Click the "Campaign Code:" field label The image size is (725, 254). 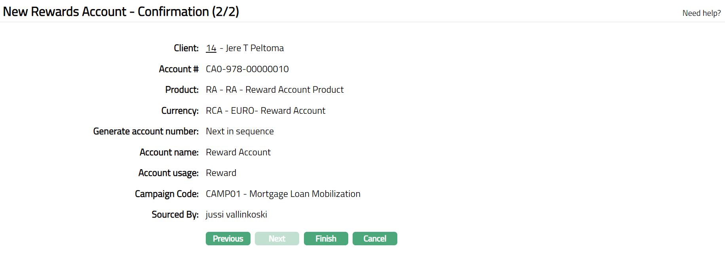167,194
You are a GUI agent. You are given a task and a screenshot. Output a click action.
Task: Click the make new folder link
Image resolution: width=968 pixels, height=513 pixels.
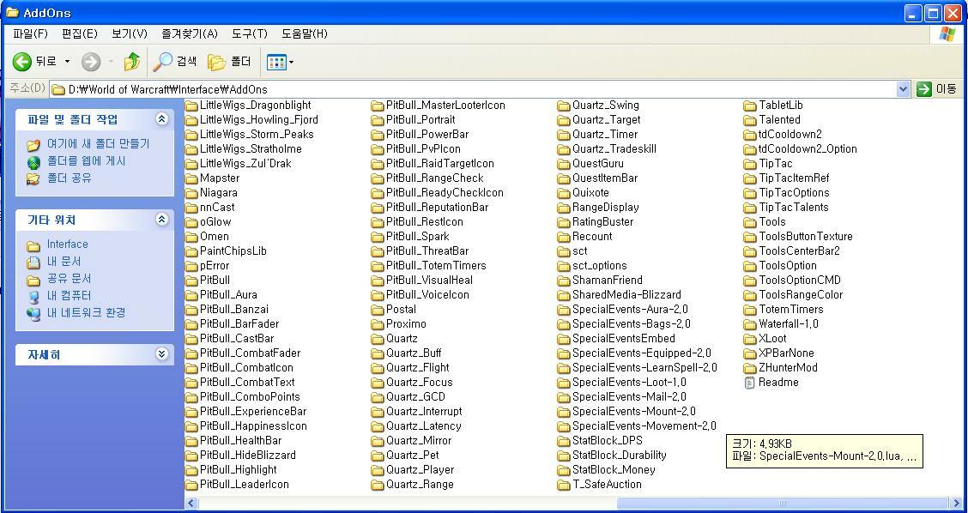pos(97,144)
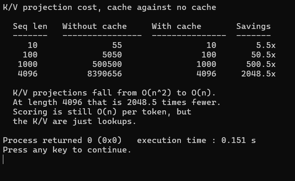
Task: Click the without-cache value 55
Action: 117,45
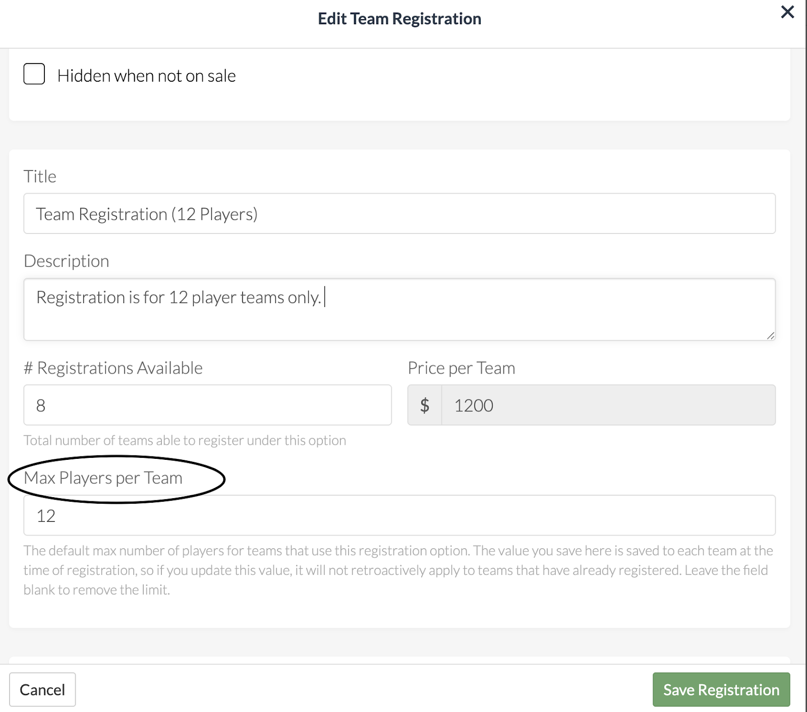Click the dollar sign currency symbol
Image resolution: width=807 pixels, height=712 pixels.
[x=425, y=405]
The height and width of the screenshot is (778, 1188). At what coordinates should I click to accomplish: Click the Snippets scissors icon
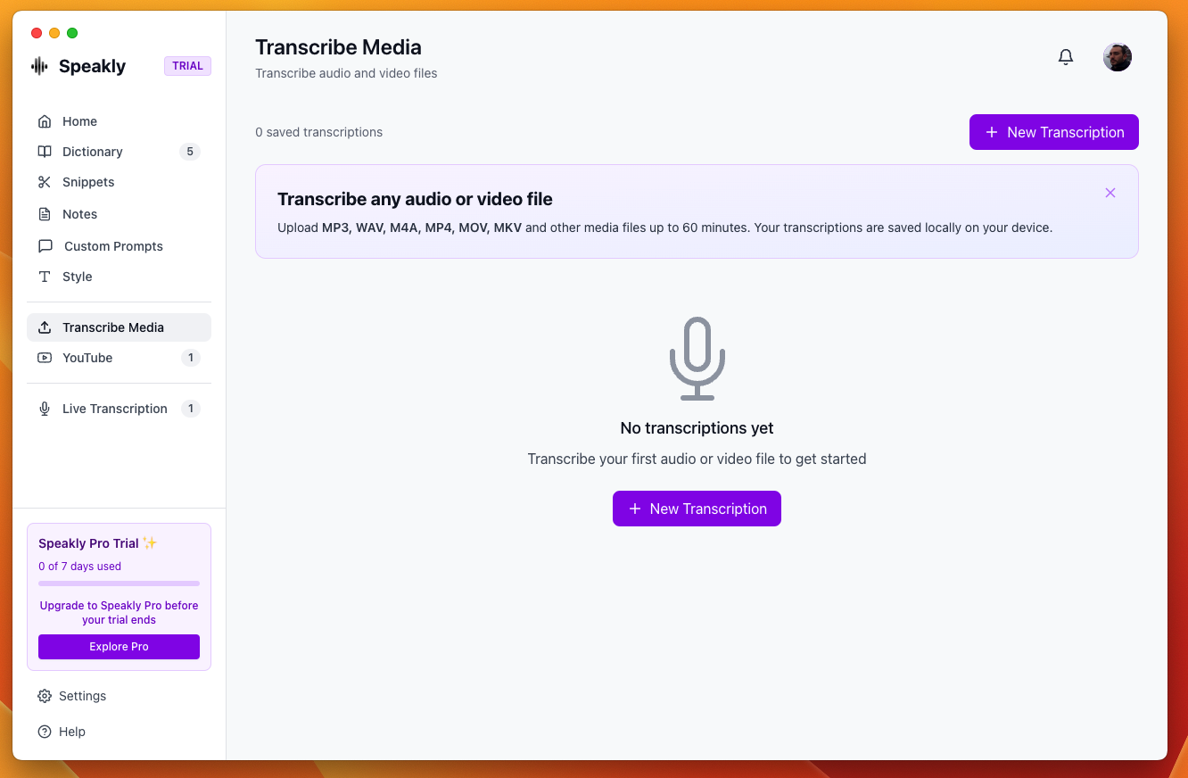[x=45, y=182]
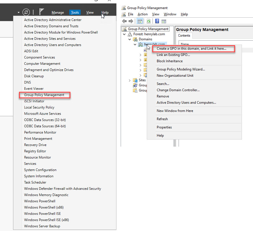Click the Back arrow in GPM toolbar

pyautogui.click(x=124, y=21)
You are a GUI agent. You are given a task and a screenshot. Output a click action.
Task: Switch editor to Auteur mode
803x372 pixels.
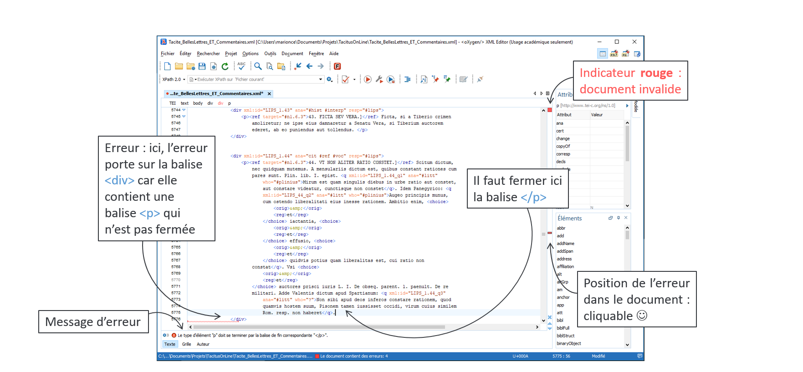[x=203, y=344]
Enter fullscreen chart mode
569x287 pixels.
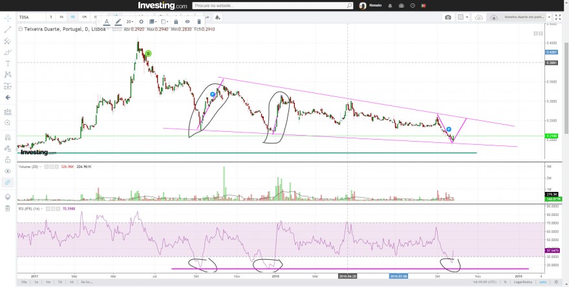point(558,17)
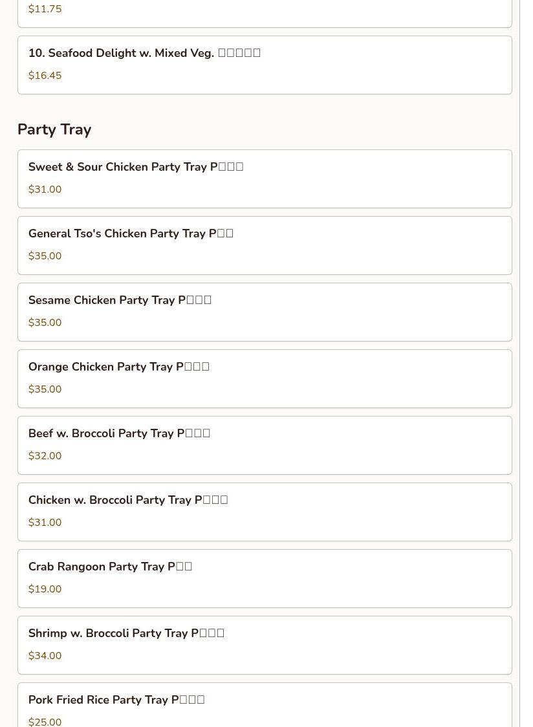Pick the Orange Chicken Party Tray

[119, 367]
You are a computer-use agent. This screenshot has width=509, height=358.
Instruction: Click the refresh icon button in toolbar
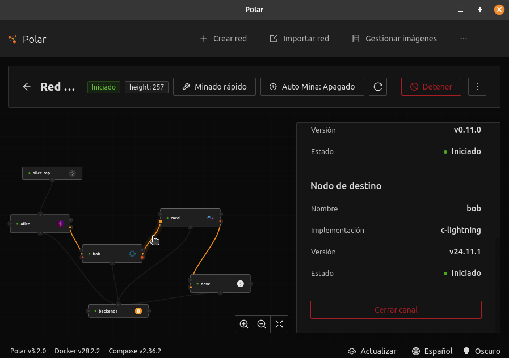378,87
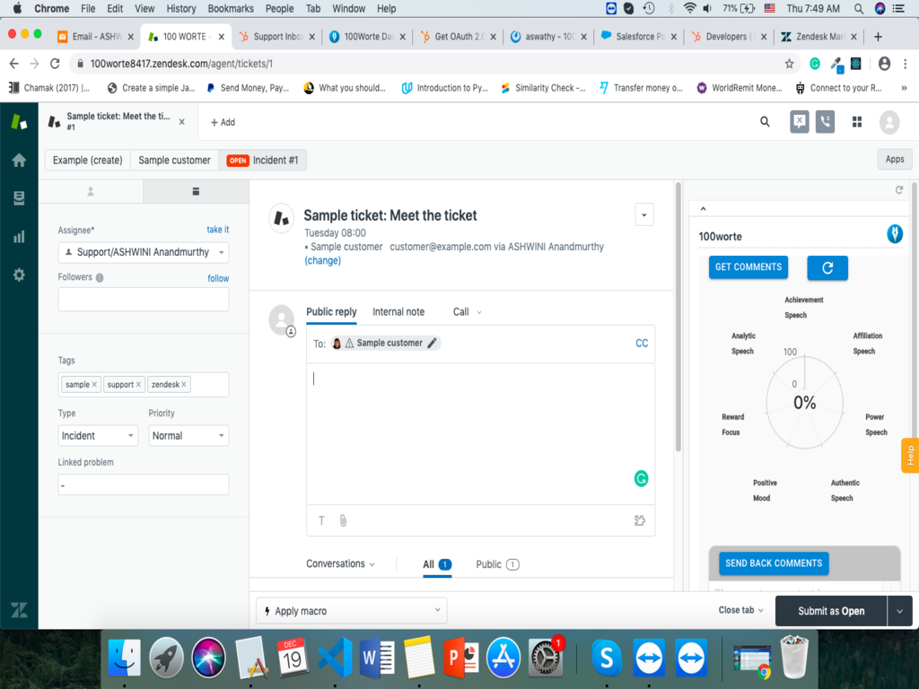
Task: Click the Followers input field
Action: (x=144, y=300)
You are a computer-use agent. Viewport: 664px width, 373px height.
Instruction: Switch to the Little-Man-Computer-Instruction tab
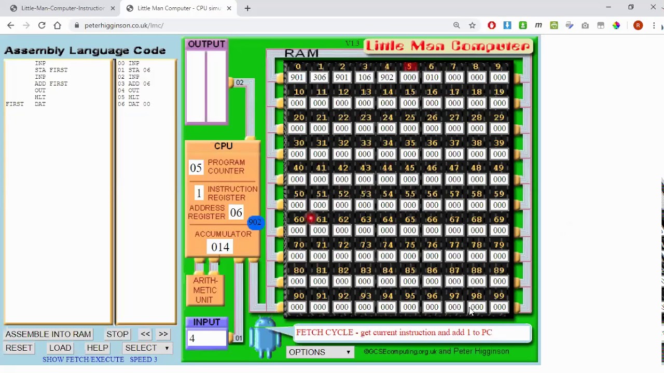[x=62, y=8]
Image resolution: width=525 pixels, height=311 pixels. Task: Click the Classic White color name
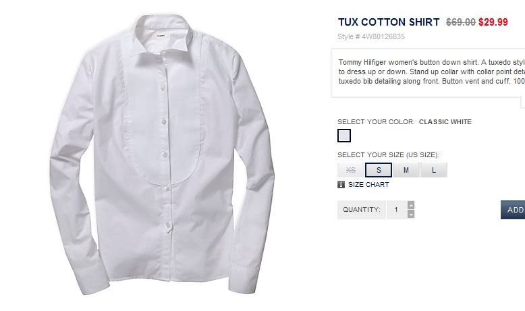tap(445, 122)
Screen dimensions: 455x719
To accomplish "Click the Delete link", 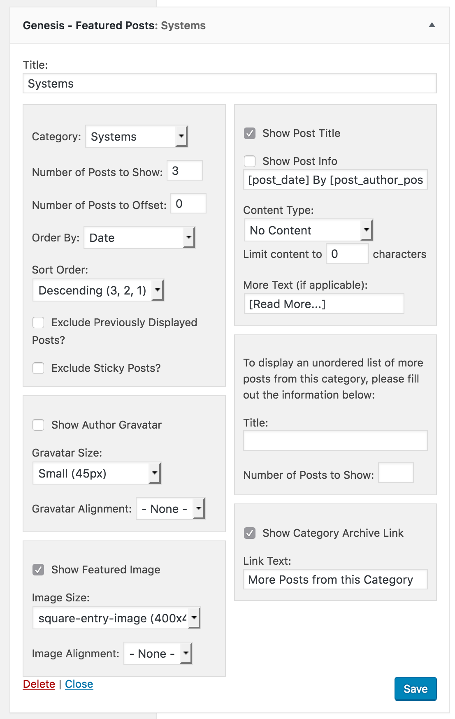I will (39, 684).
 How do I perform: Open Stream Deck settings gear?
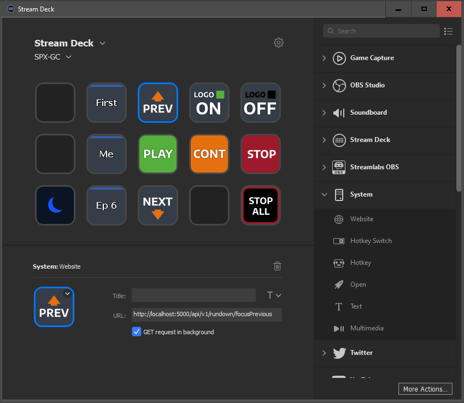tap(279, 43)
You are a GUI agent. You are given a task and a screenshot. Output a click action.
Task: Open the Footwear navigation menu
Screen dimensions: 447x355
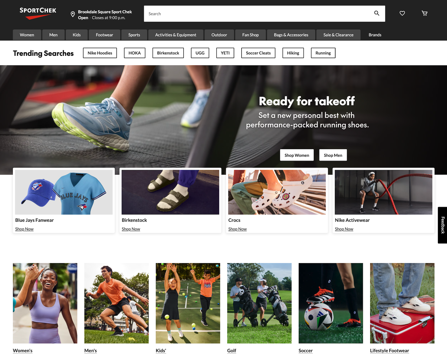click(x=104, y=35)
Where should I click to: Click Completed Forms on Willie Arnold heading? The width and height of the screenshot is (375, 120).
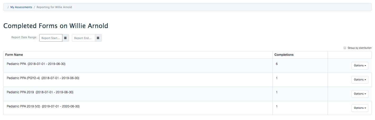[56, 26]
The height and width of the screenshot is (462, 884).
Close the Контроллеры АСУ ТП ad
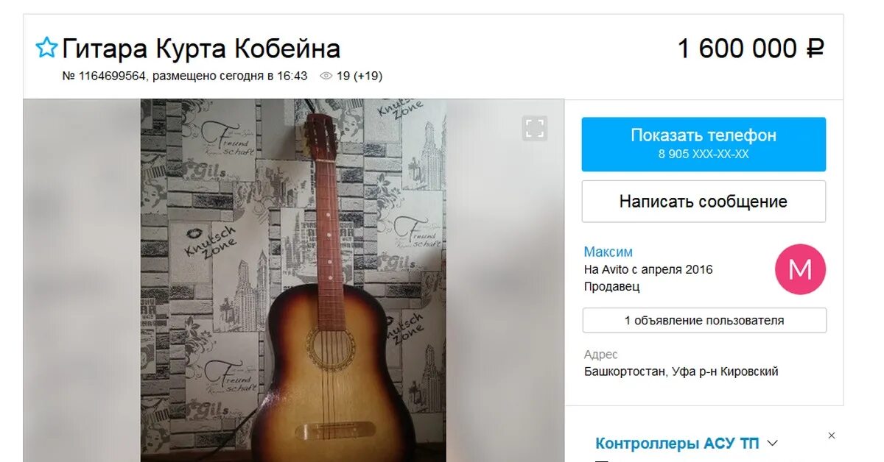tap(832, 436)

☆ ☆ ☆ ☆ ☆

_What to do_
From the records above, copy only the lines running from the line containing "803x372 pixels." to the line containing "Screen dimensions: 455x719", both ends included. Leave the pictures out.

_Written solution_
803x372 pixels.
[x=203, y=344]
Enter fullscreen chart mode
569x287 pixels.
point(558,17)
Pick the Orange Chicken Party Tray

[119, 367]
You are a computer-use agent. This screenshot has width=509, height=358.
Instruction: Click the refresh icon button in toolbar
378,87
Task: Click the Followers input field
Action: (x=144, y=300)
You are a computer-use agent. Viewport: 664px width, 373px height.
Instruction: Switch to the Little-Man-Computer-Instruction tab
[x=62, y=8]
Image resolution: width=525 pixels, height=311 pixels. Task: Click the Classic White color name
tap(445, 122)
Screen dimensions: 455x719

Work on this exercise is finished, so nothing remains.